The number of caudal vertebrae in reptiles is exceedingly variable, from a dozen or fifteen up to a hundred and fifty or more. In snakes but two regions are distinguishable, the caudal and precaudal, and the number altogether may reach nearly five hundred. With the exception of the first few basal caudal vertebrae (pygals) and the minute ones at the extreme tip, all caudal vertebrae of reptiles bear a slender, usually Y-shaped bone below in the interval between the centra, for the protection of the vessels and nerves. Because of their shape they have been called chevrons, and are really outgrowths from the intercentra.

The ribs of reptiles are of more importance in classification than one would suppose. The primitive rib was a slender, curved bone, with the vertebral end dilated to articulate continuously with the intercentral space—that between the centra and the anterior part of the arch. And this is the condition still remaining in the tuatera. Very soon, however, the lower end of the articular surface (capitulum) became separated from the upper (tubercle) by a notch, and the ribs became distinctly double-headed. And this mode of articulation is the rule among mammals. Among later reptiles, however, there were many modifications. In nearly all the head migrated a little backward on the centrum. By the loss of the tubercle in lizards, the head became truly single-headed, and attached solely to the body; and this condition is characteristic of the order Squamata. In another large group the head of the rib gradually migrated up on the arch and on the transverse process (diapophysis), so that both head and tubercle are attached to the diapophysis; and this condition is equally characteristic of the orders of reptiles known collectively as the Archosauria—the crocodiles, pterodactyls, dinosaurs, and phytosaurs. In the Sauropterygia, the ribs are single-headed and attached to the end of the diapophysis. Finally in most ichthyosaurs the capitulum and tubercle both articulate with the body of the vertebra.

Fig. 17.—Ostodolepis, a primitive theromorph reptile. Vertebrae from in front and side, with primitive double-headed rib and intercentrum.

Ribs primitively were probably attached to all the vertebrae to the end of the tail. In the earliest reptiles that we know they are present on all vertebrae as far back as the tenth or twelfth caudal only, those of the caudal for the most part co-ossified with the centra. The ribs of the neck vertebrae more quickly disappeared, or became fused with the vertebrae, and only in the crocodiles among living reptiles are there ribs on the atlas. The sacral ribs, on the other hand, became much larger and stouter and developed an articulation at their outer ends for the support of the ilium ([Fig. 16]).

The so-called ventral ribs are slender ossifications in the connective tissue under the skin, on the under side of the body, and are characteristic of most reptiles. The anterior ones doubtless fused together more or less to form the sternum or breast bone, which was otherwise absent in the early reptiles.

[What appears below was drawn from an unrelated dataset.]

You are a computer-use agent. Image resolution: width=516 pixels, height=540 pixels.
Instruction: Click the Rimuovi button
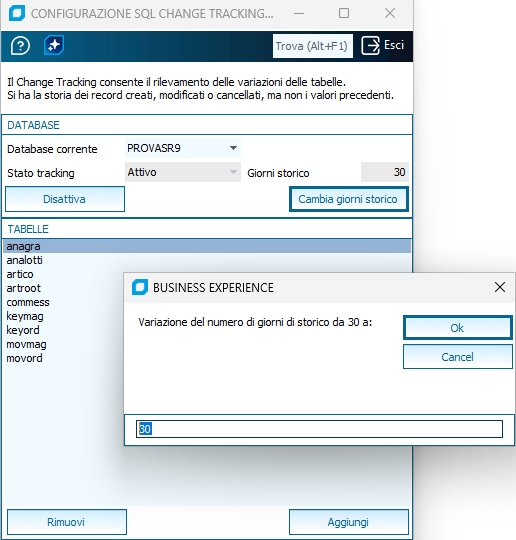(67, 522)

PECTORAL OR SHOULDER GIRDLE

Those bones which form the framework for the support of the anterior extremity in vertebrate animals are known collectively as the pectoral girdle. In our own skeleton there are but two on each side, or four in all, the scapula or shoulder-blade, and the clavicle or collar-bone. A third bone, however, is represented in all mammals by a mere vestige which early unites with the scapula and is called the coracoid process. In the lowest forms of mammals, the Monotremata, of which the Ornithorhynchus and Echidna are the only examples, not only is this coracoid bone largely developed, articulating with the sternum or breast bone, but there is an additional coracoid bone in front of this; and there is also an interclavicle. Indeed, the pectoral girdle in these mammals is more primitive or generalized in structure than it is in any living reptiles, composed of scapula, coracoid, metacoracoid, and clavicle on each side and an interclavicle in the middle. No living reptiles have the metacoracoid, and, as is the case with many mammals, some reptiles have no clavicles.

Primitively, that is, in all the old reptiles, the girdle is composed of scapula, coracoid, metacoracoid, clavicles, and interclavicle, while in some of the very oldest there is yet another bone, more or less of a vestige, derived from the ancestral amphibians and called the cleithrum or supraclavicle. The scapula is more or less elongated in crawling and climbing reptiles; more slender and bird-like in those which walked erect after the manner of birds and mammals; shorter and more fan-shaped in the swimming reptiles, as we shall see. In some pterodactyls, unlike all other known animals, the scapula articulated at its upper end with the backbone, giving a much firmer support for the anterior extremities. Only in those reptiles allied to the ancestors of the mammals has the scapula ever had a spine or projection on its dorsal side.